How Policies Examine Traffic For Intrusions

When the system analyzes traffic as part of your access control deployment, the network analysis (decoding and preprocessing) phase occurs before and separately from the intrusion prevention (intrusion rules and advanced settings) phase.

The following diagram shows, in a simplified fashion, the order of traffic analysis in an inline, intrusion prevention and malware defense deployment. It illustrates how the access control policy invokes other policies to examine traffic, and in which order those policies are invoked. The network analysis and intrusion policy selection phases are highlighted.


Diagram of traffic flow as described above, showing that preprocessing by network analysis policies occurs after SSL inspection, but before access control rules invoke intrusion policies.

In an inline deployment (that is, where relevant configurations are deployed to devices using routed, switched, or transparent interfaces, or inline interface pairs), the system can block traffic without further inspection at almost any step in the illustrated process. Security Intelligence, the SSL policy, network analysis policies, file policies, and intrusion policies can all either drop or modify traffic. Only the network discovery policy, which passively inspects packets, cannot affect the flow of traffic.

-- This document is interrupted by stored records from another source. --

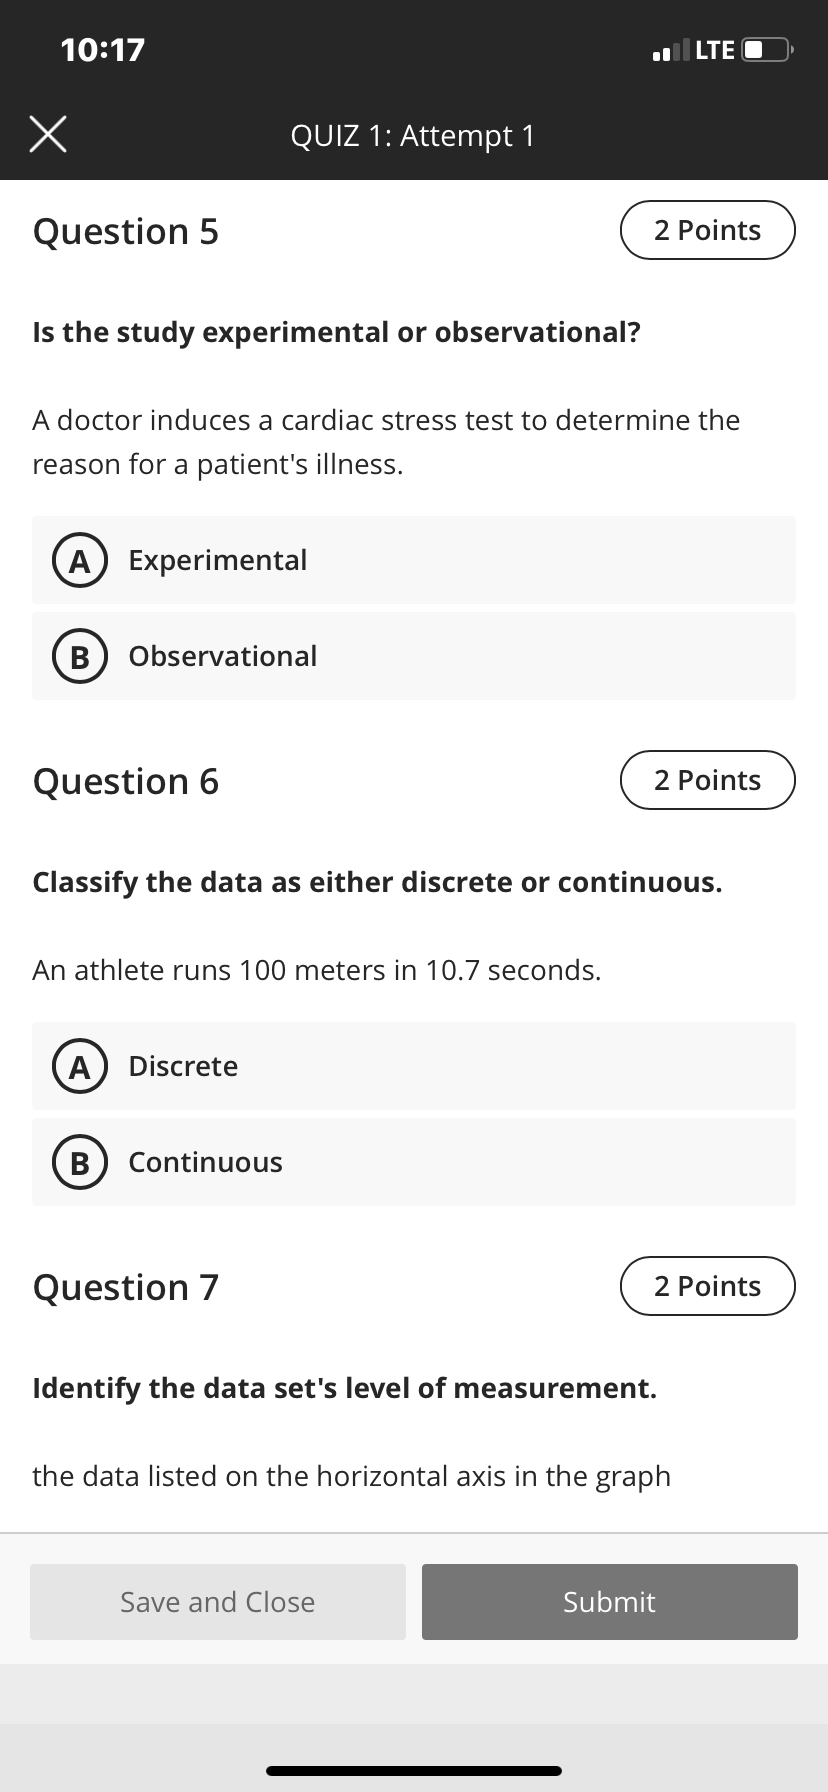The height and width of the screenshot is (1792, 828).
Task: Tap the 10:17 clock in status bar
Action: click(103, 49)
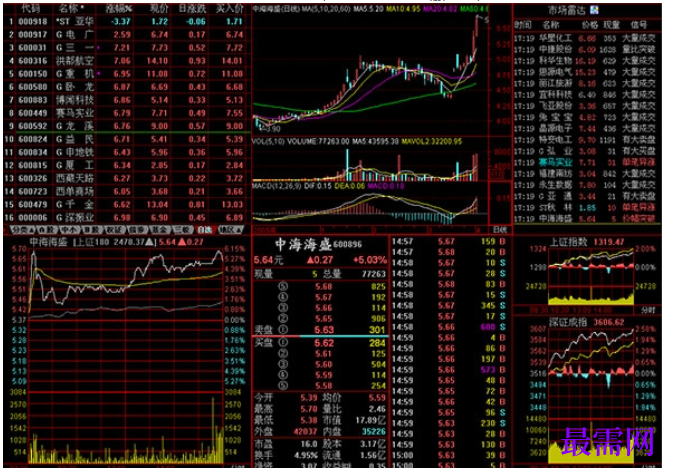
Task: Switch to the 中小 board tab
Action: [x=70, y=230]
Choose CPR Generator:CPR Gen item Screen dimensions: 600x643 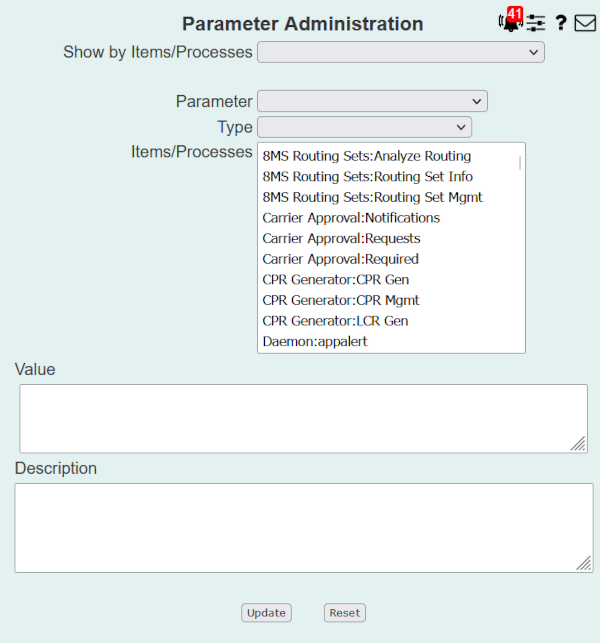[335, 280]
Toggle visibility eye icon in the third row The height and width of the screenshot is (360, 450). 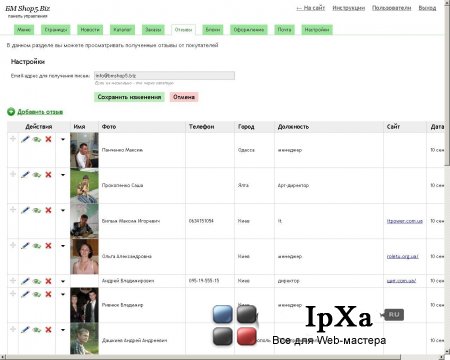click(37, 211)
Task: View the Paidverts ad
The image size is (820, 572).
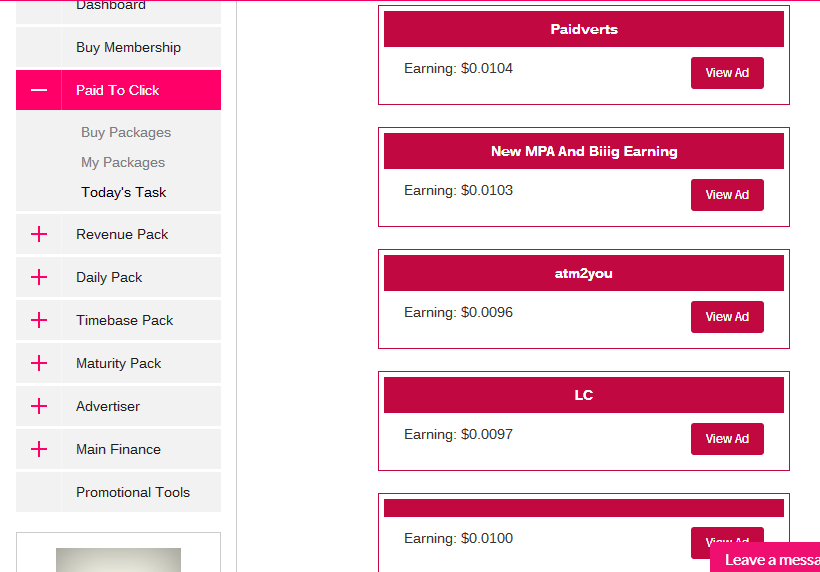Action: point(727,73)
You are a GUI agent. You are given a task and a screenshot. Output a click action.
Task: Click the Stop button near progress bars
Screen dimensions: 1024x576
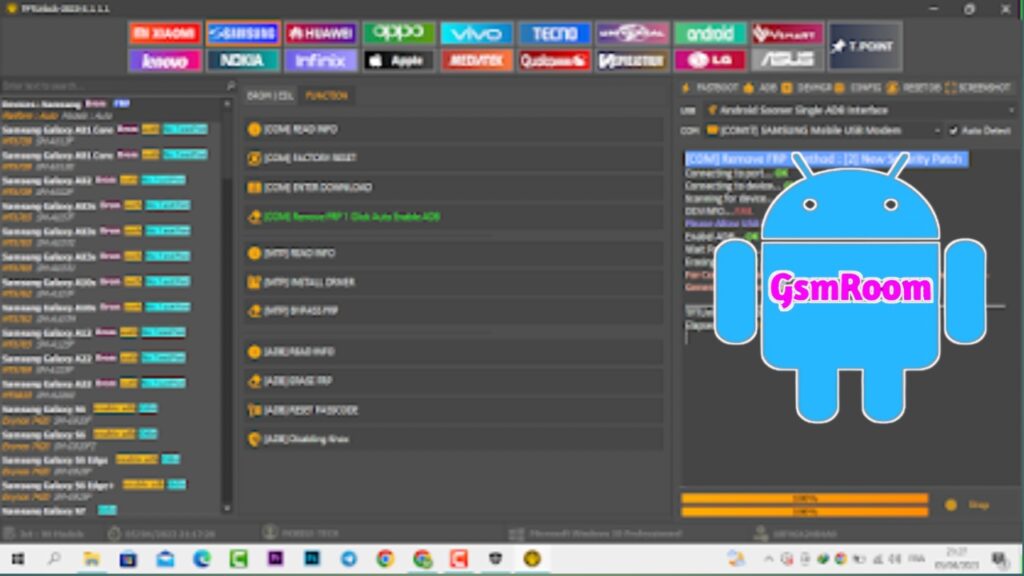(968, 505)
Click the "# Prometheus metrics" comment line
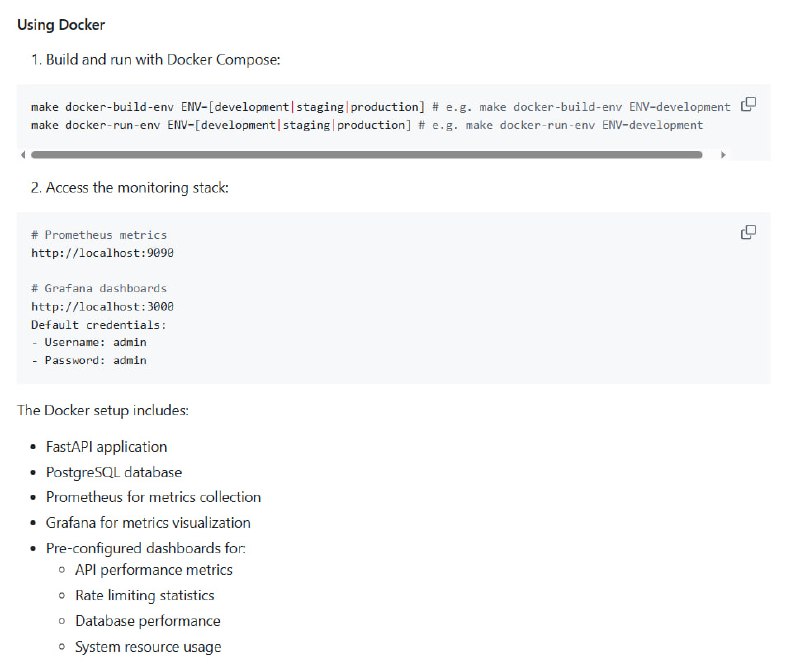The width and height of the screenshot is (800, 664). 99,235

Similarly, at each step of the process, a packet could cause the system to generate an event. Intrusion and preprocessor events (sometimes referred to collectively as intrusion events) are indications that a packet or its contents may represent a security risk.

Tip

The diagram does not reflect that access control rules handle encrypted traffic when your SSL inspection configuration allows it to pass, or if you do not configure SSL inspection. By default, the system disables intrusion and file inspection of encrypted payloads. This helps reduce false positives and improve performance when an encrypted connection matches an access control rule that has intrusion and file inspection configured.

Note that for a single connection, although the system selects a network analysis policy before an access control rule as shown in the diagram, some preprocessing (notably application layer preprocessing) occurs after access control rule selection. This does not affect how you configure preprocessing in custom network analysis policies.